RAW RECORDS:

-- start --

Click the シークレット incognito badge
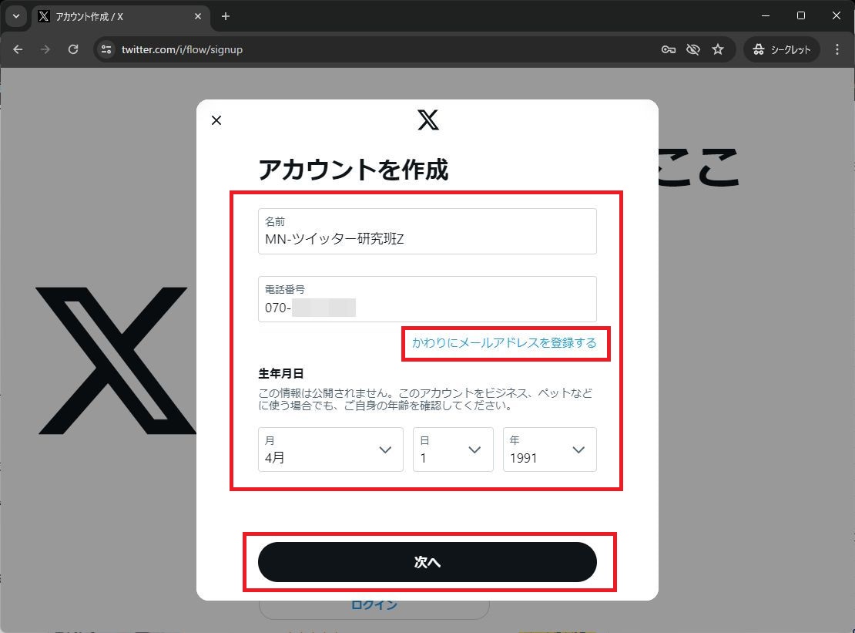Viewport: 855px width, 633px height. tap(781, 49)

-- end --
-- start --

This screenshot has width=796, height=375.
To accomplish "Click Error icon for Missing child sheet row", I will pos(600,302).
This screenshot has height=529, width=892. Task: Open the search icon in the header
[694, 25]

-- end --

STATED EXERCISE: How many lines in the material above contain the string "Click"? Case counts. Reply with the number alone.

OUTPUT: 2